Here are four concrete avenues of action we can take now:
- Targeted Campaigns Against Imperial Infrastructure: Identify and expose the corporations, banks, and logistics firms profiting from AFRICOM operations, French military contracts, or IMF debt regimes in the Sahel. Launch sustained pressure campaigns — divestment, boycott, and shareholder disruption — aimed at disrupting their political and financial comfort zones.
- Material Solidarity Initiatives: Partner with Sahel-based unions, farmers’ cooperatives, and community defense networks to channel funds, equipment, and technical support on their terms. This is not about exporting our agenda but reinforcing their capacity to defend sovereignty and meet immediate needs.
- Proletarian Cyber Coordination: Build secure digital infrastructure for cross-border collaboration — encrypted channels, mirrored archives, and counter-mapping projects that document imperial military assets and resource chokepoints.
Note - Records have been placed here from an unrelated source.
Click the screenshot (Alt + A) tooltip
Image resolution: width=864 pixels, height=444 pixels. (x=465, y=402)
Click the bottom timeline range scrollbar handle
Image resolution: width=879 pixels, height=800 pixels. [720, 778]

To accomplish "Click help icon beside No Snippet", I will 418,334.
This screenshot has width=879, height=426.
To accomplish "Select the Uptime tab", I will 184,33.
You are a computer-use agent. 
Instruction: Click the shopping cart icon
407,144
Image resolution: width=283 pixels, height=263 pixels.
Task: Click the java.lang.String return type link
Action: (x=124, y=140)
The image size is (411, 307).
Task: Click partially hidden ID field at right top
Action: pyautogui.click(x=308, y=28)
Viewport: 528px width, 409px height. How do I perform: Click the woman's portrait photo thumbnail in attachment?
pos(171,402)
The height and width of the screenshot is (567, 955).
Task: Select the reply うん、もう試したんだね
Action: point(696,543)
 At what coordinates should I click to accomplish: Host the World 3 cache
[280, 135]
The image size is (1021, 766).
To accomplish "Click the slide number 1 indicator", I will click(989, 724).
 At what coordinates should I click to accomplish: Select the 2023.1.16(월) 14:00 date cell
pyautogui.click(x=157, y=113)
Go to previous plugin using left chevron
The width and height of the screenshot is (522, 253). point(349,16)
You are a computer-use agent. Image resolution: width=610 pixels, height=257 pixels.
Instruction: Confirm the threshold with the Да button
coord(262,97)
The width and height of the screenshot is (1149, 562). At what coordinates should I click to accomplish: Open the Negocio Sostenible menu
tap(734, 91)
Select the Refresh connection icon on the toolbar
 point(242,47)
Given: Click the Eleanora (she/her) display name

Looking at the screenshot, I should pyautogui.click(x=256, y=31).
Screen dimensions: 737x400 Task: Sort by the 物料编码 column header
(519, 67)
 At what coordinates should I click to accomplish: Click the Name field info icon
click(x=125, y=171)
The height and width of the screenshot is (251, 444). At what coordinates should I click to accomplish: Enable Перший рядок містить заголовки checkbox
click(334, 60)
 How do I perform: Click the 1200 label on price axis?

Make this intelligence accessible to allies in the Sahel and beyond.
- Political Education and Alignment: Organize regular teach-ins, study circles, and public forums in the Global North to root our movements in a concrete understanding of multipolar recalibration, the colonial contradiction, and the stakes of the Sahel struggle. Use these spaces to recruit, align, and prepare cadres for long-term solidarity work.
None of these steps, taken alone, will topple the imperial order. But each begins to braid our fates together with those already in motion against it. The multipolar future is not a spectator sport — it is being fought for now, in places like Ouagadougou, Bamako, and Niamey. If we in the Global North mean to stand on the right side of history, our task is clear: join that fight in whatever ways our conditions allow, and build the infrastructure of solidarity that will make us worthy partners in the battles to come.